• _Provided records_
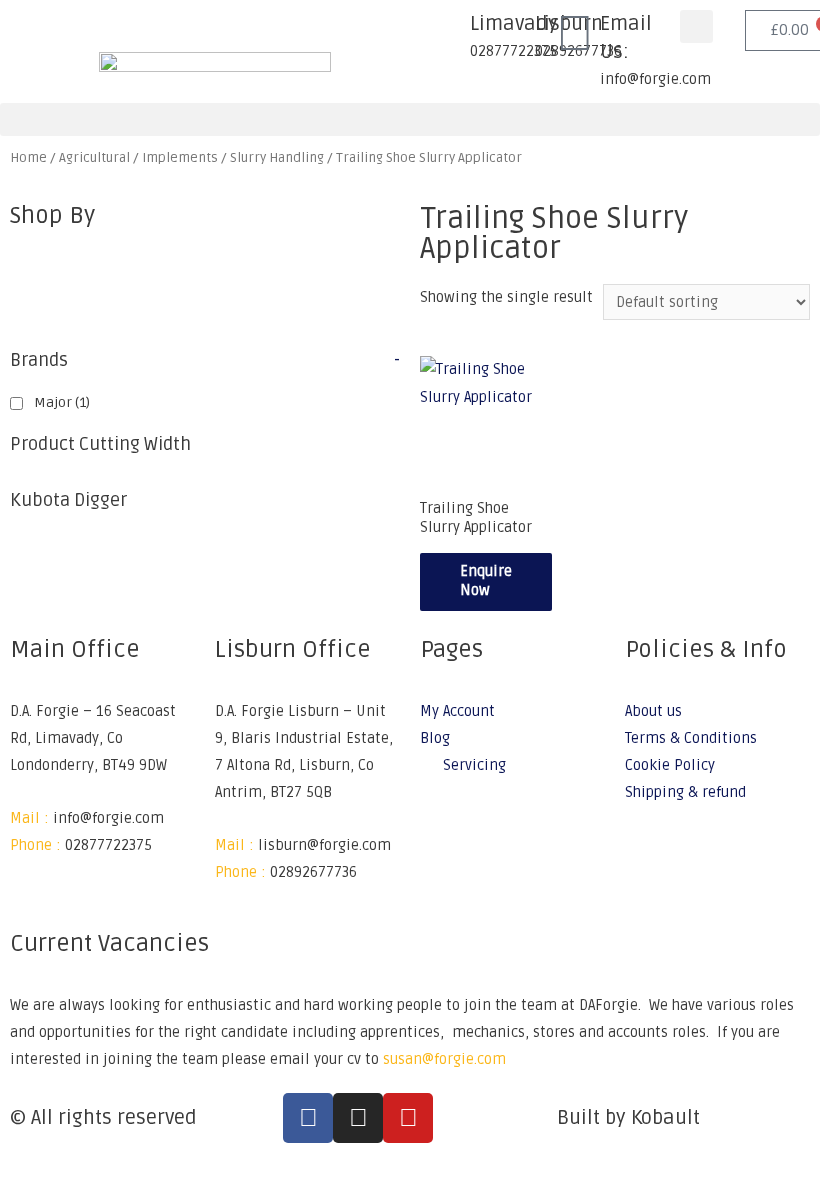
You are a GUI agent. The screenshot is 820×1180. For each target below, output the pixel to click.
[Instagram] (358, 1118)
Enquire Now (486, 581)
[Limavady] (445, 35)
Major (62, 402)
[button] (696, 26)
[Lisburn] (510, 35)
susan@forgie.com (444, 1059)
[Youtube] (408, 1118)
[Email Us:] (575, 35)
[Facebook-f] (308, 1118)
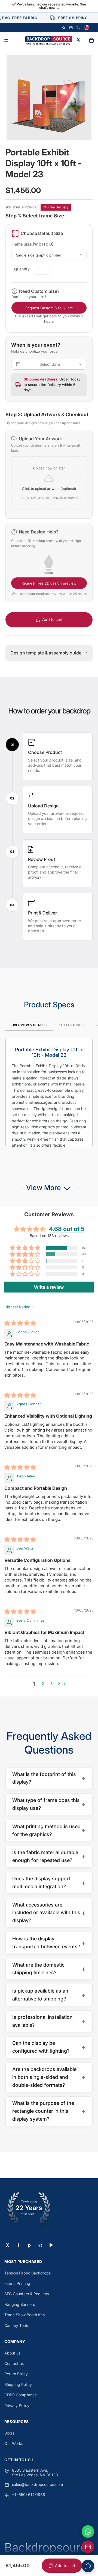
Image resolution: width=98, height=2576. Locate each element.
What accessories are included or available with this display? (49, 1912)
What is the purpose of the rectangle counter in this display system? (49, 2111)
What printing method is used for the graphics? (49, 1830)
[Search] (63, 27)
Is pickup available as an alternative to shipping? (49, 1995)
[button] (49, 474)
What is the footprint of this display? (49, 1778)
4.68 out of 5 (66, 1228)
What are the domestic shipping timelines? (49, 1969)
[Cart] (91, 40)
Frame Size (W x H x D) (32, 244)
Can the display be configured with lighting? (49, 2047)
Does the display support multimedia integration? (49, 1882)
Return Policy (16, 2373)
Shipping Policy (18, 2384)
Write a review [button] (49, 1287)
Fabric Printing (17, 2283)
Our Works (13, 2443)
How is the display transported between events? (49, 1942)
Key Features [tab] (71, 1025)
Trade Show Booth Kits (24, 2314)
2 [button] (43, 1683)
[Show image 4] (55, 128)
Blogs (9, 2433)
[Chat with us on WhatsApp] (88, 2531)
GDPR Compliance (20, 2394)
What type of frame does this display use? (49, 1804)
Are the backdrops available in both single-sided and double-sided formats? (49, 2077)
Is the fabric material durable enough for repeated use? (49, 1856)
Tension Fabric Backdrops (27, 2273)
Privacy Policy (16, 2405)
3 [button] (51, 1683)
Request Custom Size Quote (49, 308)
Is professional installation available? (49, 2021)
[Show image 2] (47, 128)
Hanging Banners (19, 2304)
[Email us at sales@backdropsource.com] (88, 2546)
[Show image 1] (42, 128)
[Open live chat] (88, 2566)
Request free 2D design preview (49, 583)
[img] (20, 1323)
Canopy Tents (16, 2325)
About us (12, 2353)
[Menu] (6, 40)
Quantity (22, 269)
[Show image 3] (51, 128)
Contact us (14, 2363)
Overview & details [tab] (29, 1025)
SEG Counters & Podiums (26, 2293)
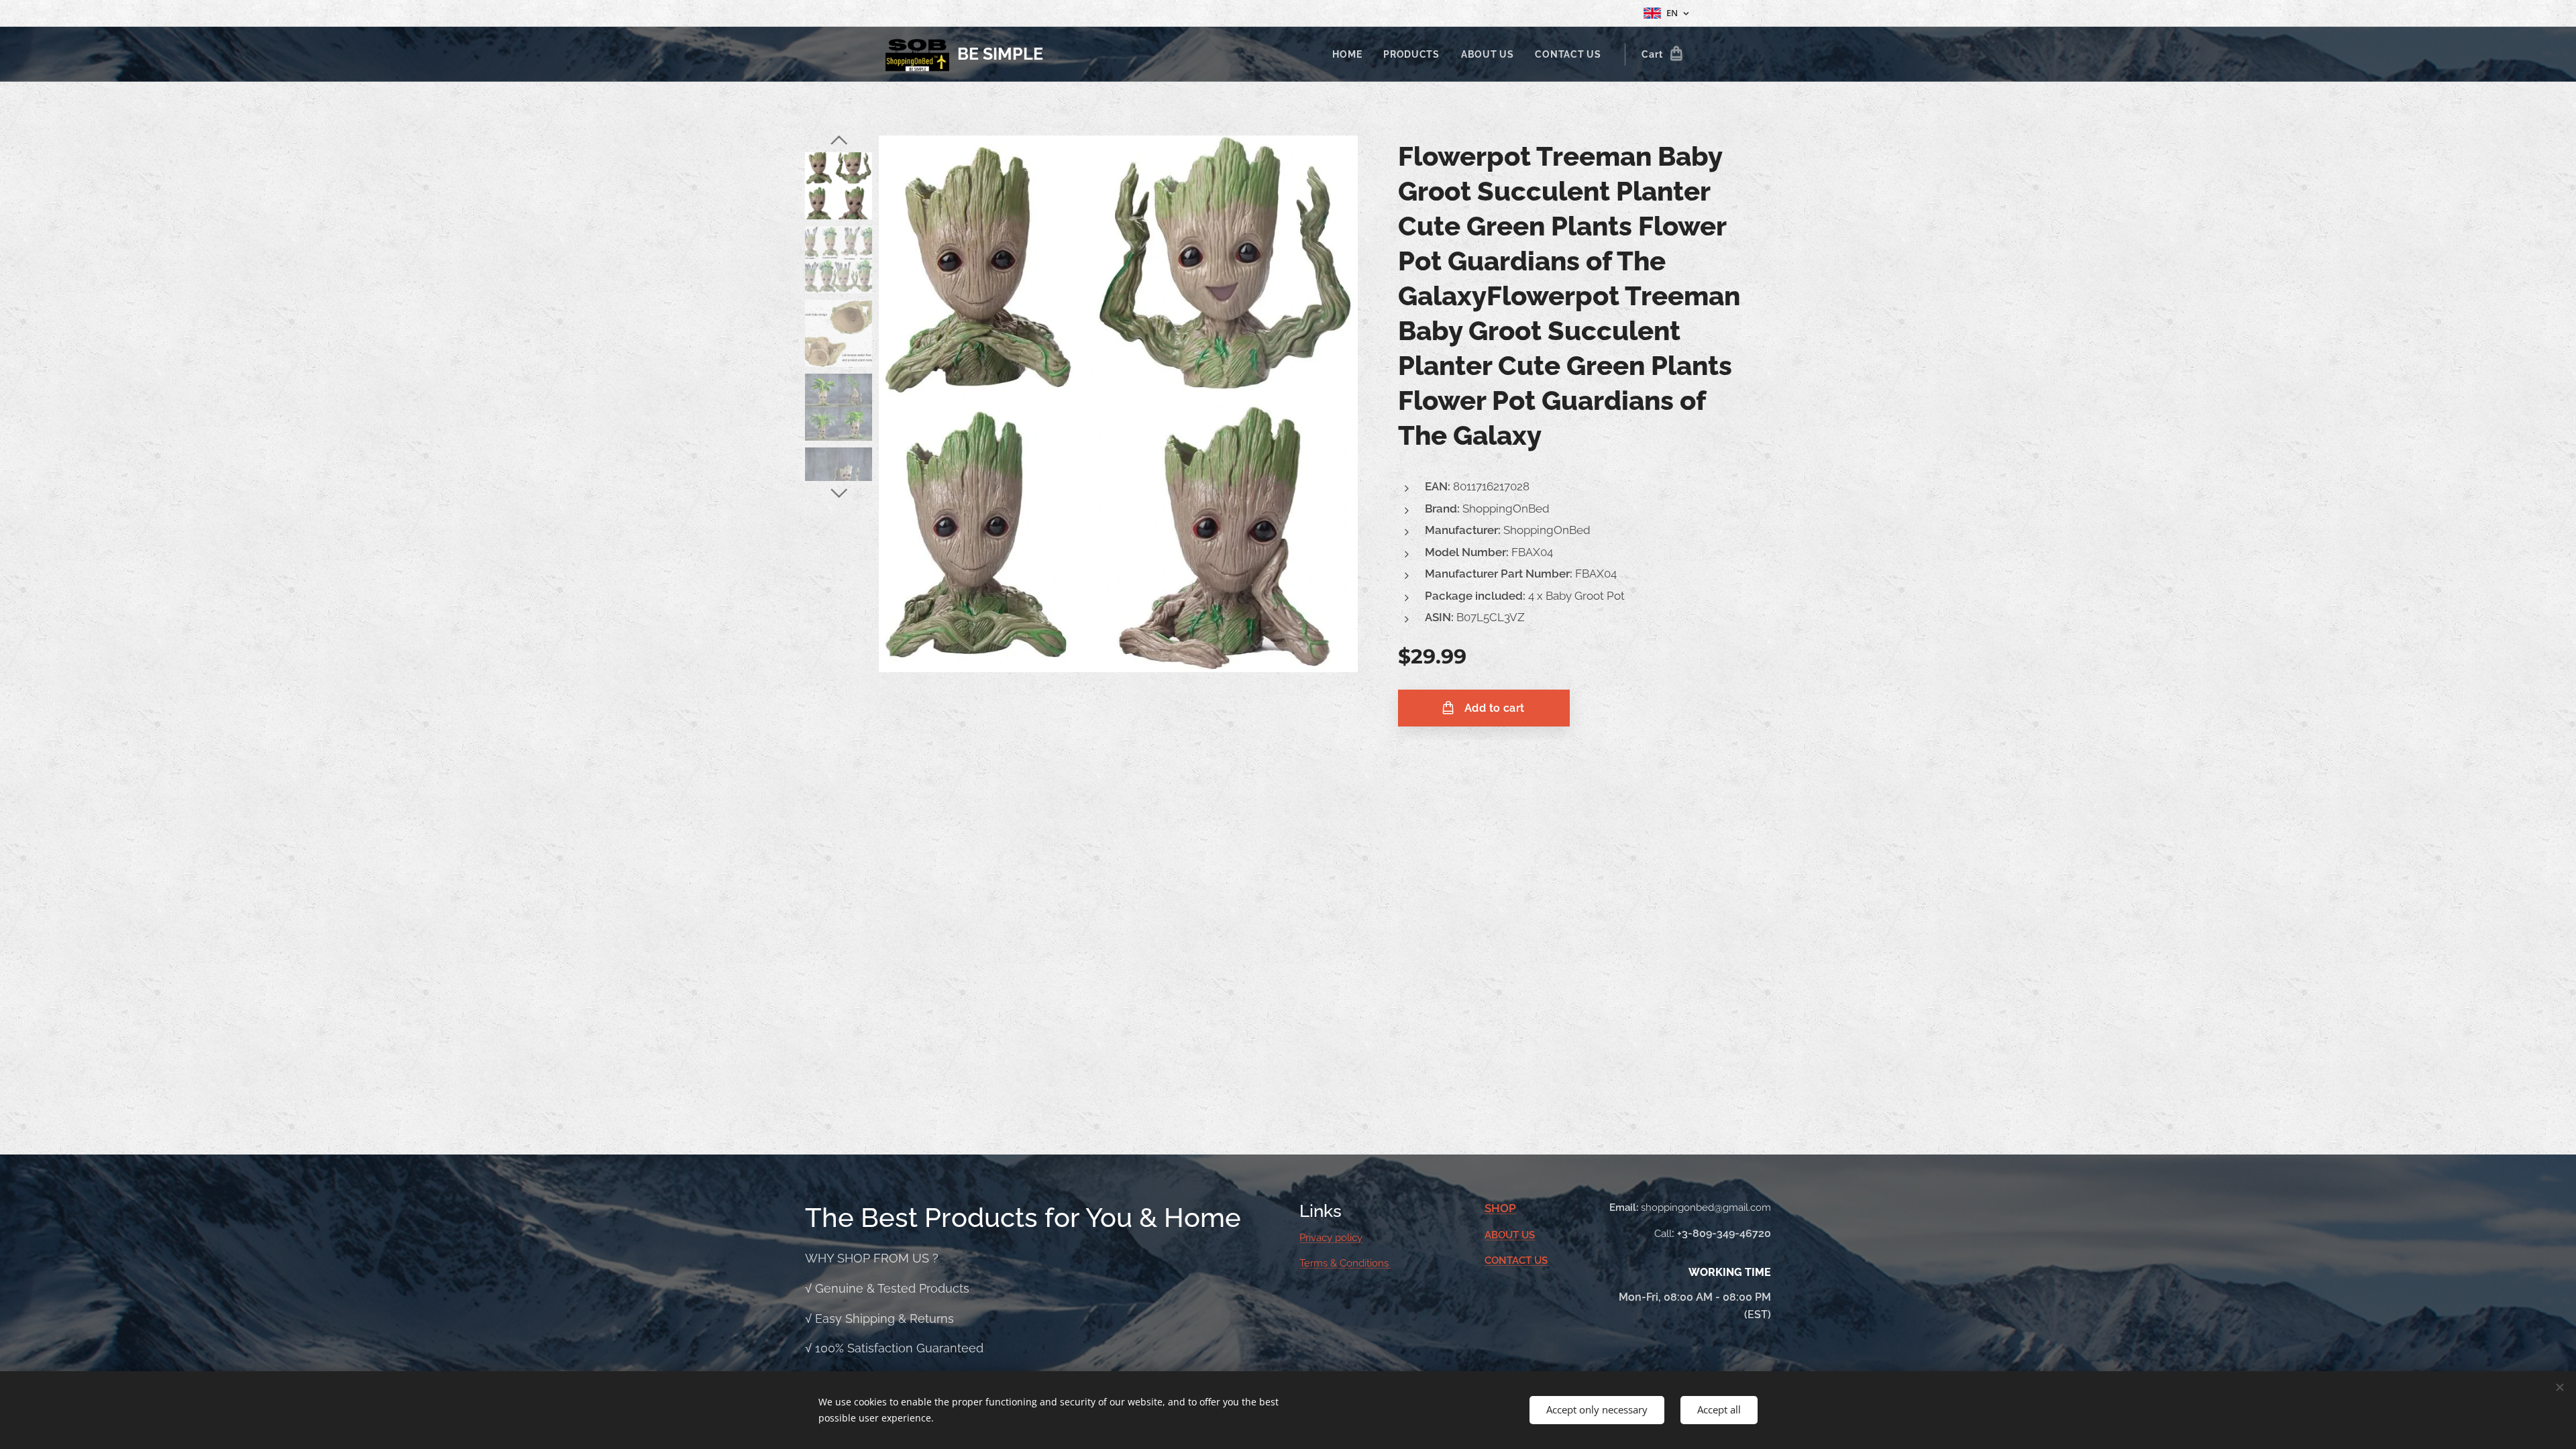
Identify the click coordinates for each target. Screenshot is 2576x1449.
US (1528, 1235)
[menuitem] (1351, 54)
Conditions (1365, 1263)
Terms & (1319, 1263)
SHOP (1500, 1208)
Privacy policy (1330, 1238)
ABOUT (1503, 1235)
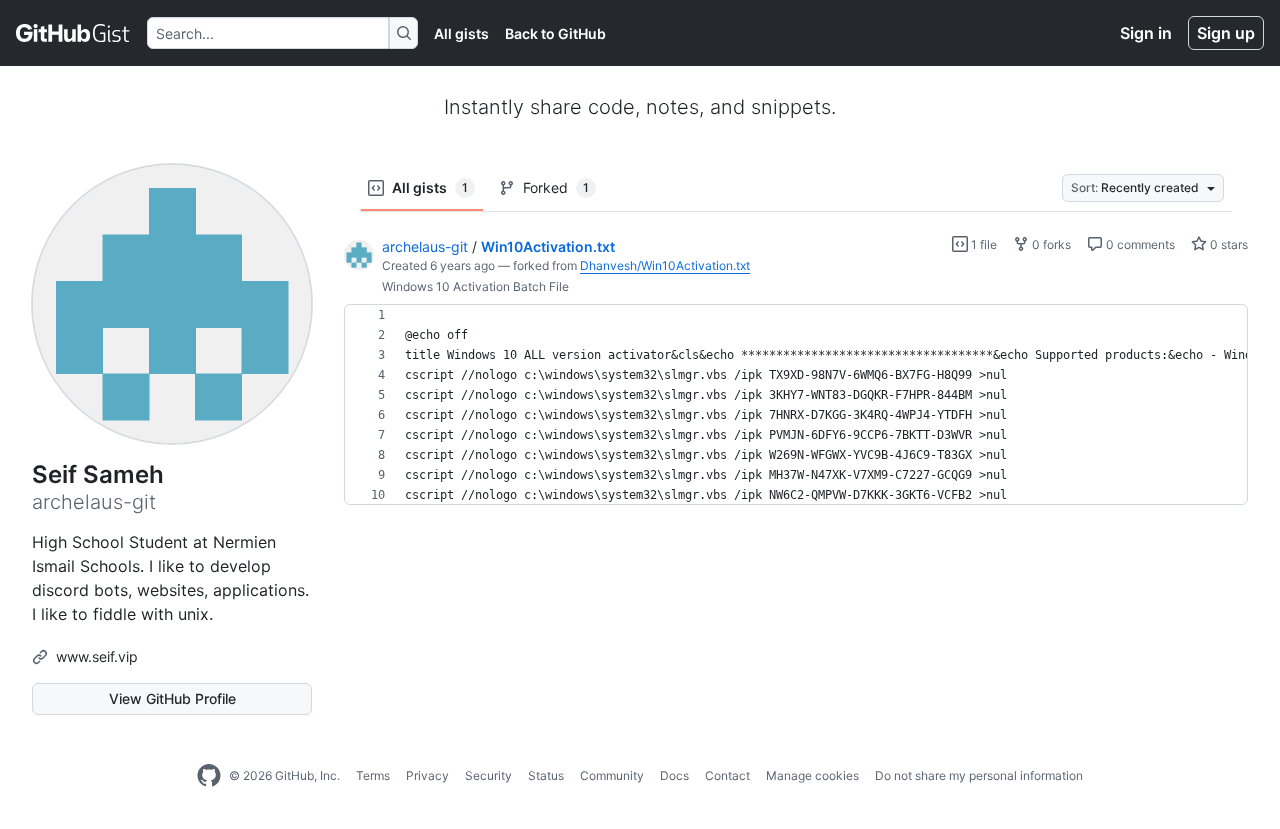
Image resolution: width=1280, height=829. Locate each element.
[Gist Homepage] (73, 33)
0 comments (1139, 244)
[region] (796, 405)
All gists (461, 33)
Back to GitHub (555, 33)
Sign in (1146, 33)
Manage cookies (812, 775)
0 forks (1050, 244)
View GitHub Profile (172, 698)
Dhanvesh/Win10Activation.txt (665, 265)
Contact (727, 775)
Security (488, 775)
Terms (373, 775)
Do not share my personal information (979, 775)
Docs (674, 775)
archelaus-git (425, 246)
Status (546, 775)
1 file (982, 244)
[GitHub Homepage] (209, 776)
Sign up (1226, 33)
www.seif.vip (97, 656)
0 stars (1227, 244)
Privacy (427, 775)
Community (612, 775)
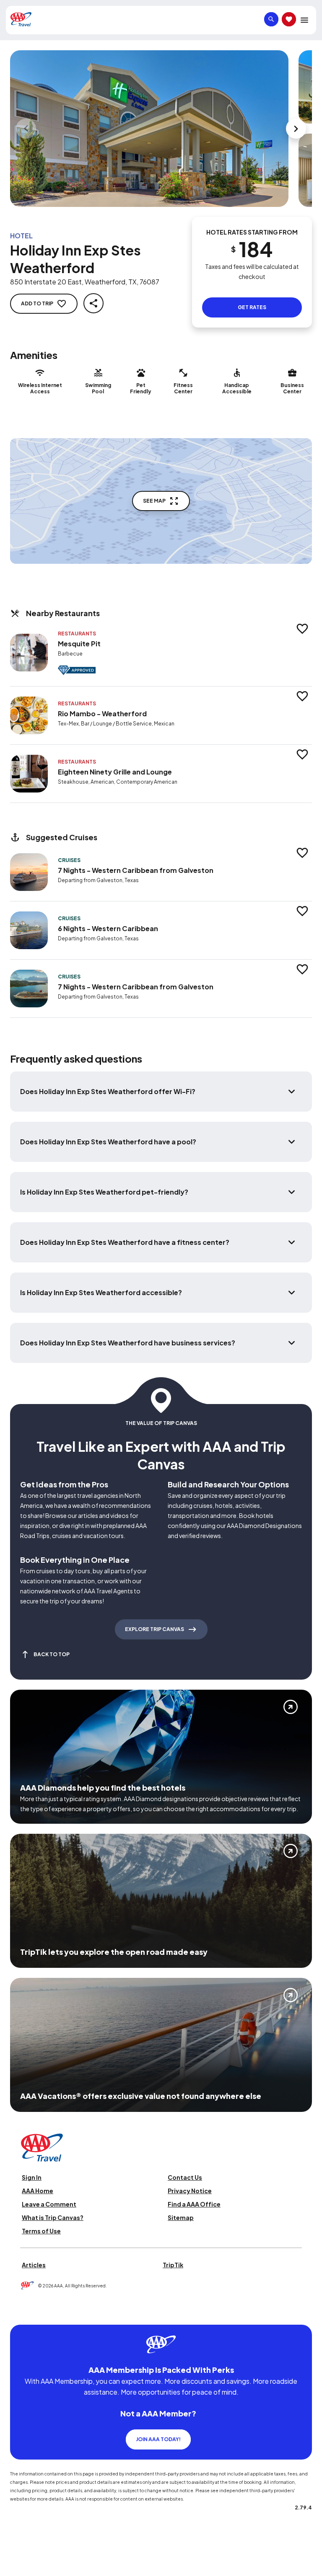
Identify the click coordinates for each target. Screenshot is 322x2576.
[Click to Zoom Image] (149, 128)
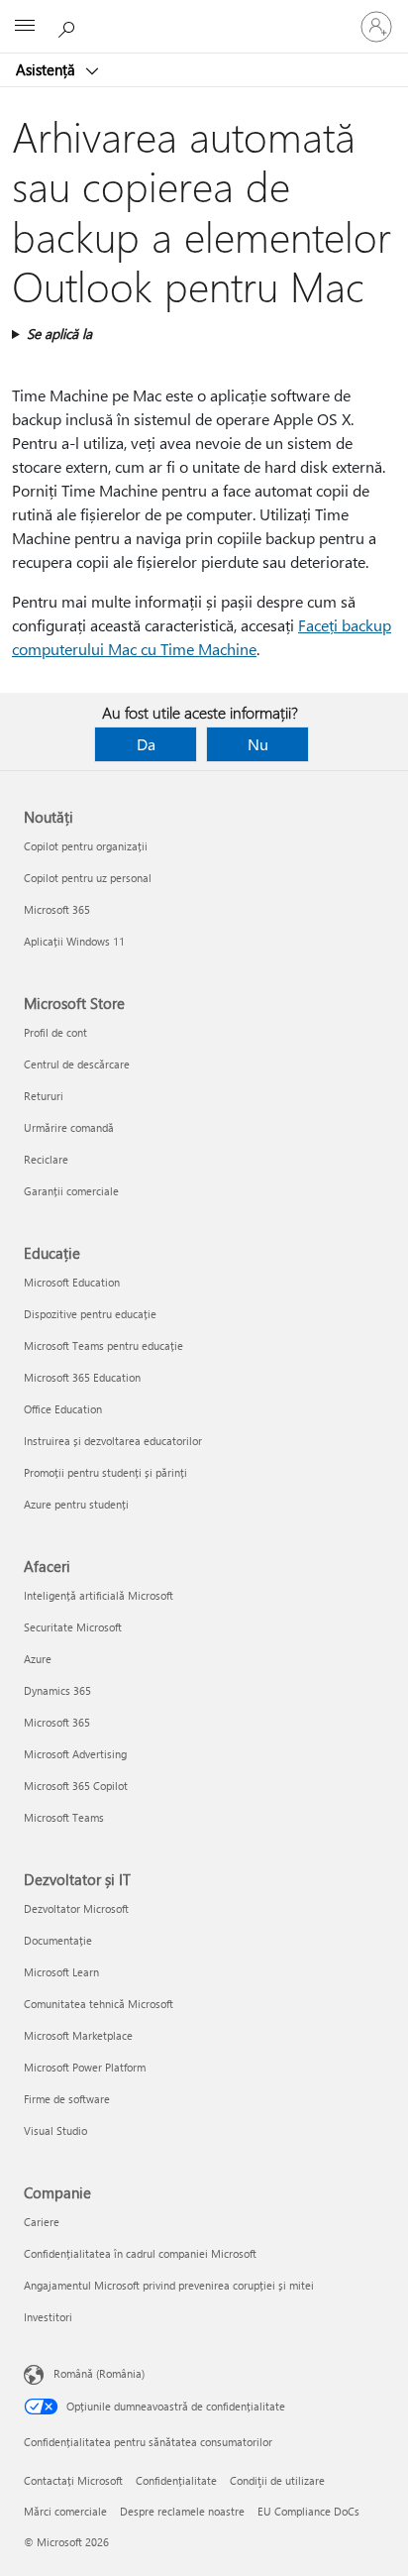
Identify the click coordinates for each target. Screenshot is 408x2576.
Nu (258, 743)
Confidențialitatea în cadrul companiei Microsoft (140, 2253)
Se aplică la (59, 333)
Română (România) (99, 2373)
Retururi (43, 1095)
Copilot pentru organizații (86, 846)
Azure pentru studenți (76, 1504)
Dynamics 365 (57, 1690)
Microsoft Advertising (75, 1753)
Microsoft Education (72, 1282)
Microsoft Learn (61, 1971)
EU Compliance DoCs (308, 2511)
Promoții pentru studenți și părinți (105, 1472)
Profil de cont (55, 1032)
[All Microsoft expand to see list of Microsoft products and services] (25, 27)
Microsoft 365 (57, 909)
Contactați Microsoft (73, 2480)
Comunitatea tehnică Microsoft (98, 2003)
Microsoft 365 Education (82, 1377)
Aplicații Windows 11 (74, 941)
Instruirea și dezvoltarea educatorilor (113, 1440)
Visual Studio (55, 2130)
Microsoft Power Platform (85, 2067)
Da (146, 743)
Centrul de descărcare (77, 1064)
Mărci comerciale (65, 2511)
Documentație (58, 1940)
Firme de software (67, 2098)
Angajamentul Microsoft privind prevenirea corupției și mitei (169, 2285)
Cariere (41, 2221)
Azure (37, 1658)
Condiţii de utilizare (277, 2480)
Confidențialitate (176, 2480)
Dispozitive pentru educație (90, 1313)
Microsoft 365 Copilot (76, 1785)
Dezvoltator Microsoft (76, 1908)
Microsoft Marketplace (78, 2035)
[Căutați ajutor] (69, 26)
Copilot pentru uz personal (88, 877)
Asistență (47, 69)
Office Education (63, 1408)
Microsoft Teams (64, 1817)
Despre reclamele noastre (182, 2511)
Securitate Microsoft (73, 1627)
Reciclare (46, 1159)
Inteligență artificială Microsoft (98, 1595)
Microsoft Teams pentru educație (103, 1345)
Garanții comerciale (71, 1190)
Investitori (48, 2316)
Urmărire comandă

• _About this task_
Please print exactly the lines from the one containing "Documentație (58, 1940)" through the last line of the material.

• _Answer to this exercise_
Documentație (58, 1940)
Firme de software (67, 2098)
Angajamentul Microsoft privind prevenirea corupției și mitei (169, 2285)
Cariere (41, 2221)
Azure (37, 1658)
Condiţii de utilizare (277, 2480)
Confidențialitate (176, 2480)
Dispozitive pentru educație (90, 1313)
Microsoft 365 Copilot (76, 1785)
Dezvoltator Microsoft (76, 1908)
Microsoft Marketplace (78, 2035)
[Căutați ajutor] (69, 26)
Copilot pentru uz personal (88, 877)
Asistență (47, 69)
Office Education (63, 1408)
Microsoft Teams (64, 1817)
Despre reclamele noastre (182, 2511)
Securitate Microsoft (73, 1627)
Reciclare (46, 1159)
Inteligență artificială Microsoft (98, 1595)
Microsoft Teams pentru educație (103, 1345)
Garanții comerciale (71, 1190)
Investitori (48, 2316)
Urmărire comandă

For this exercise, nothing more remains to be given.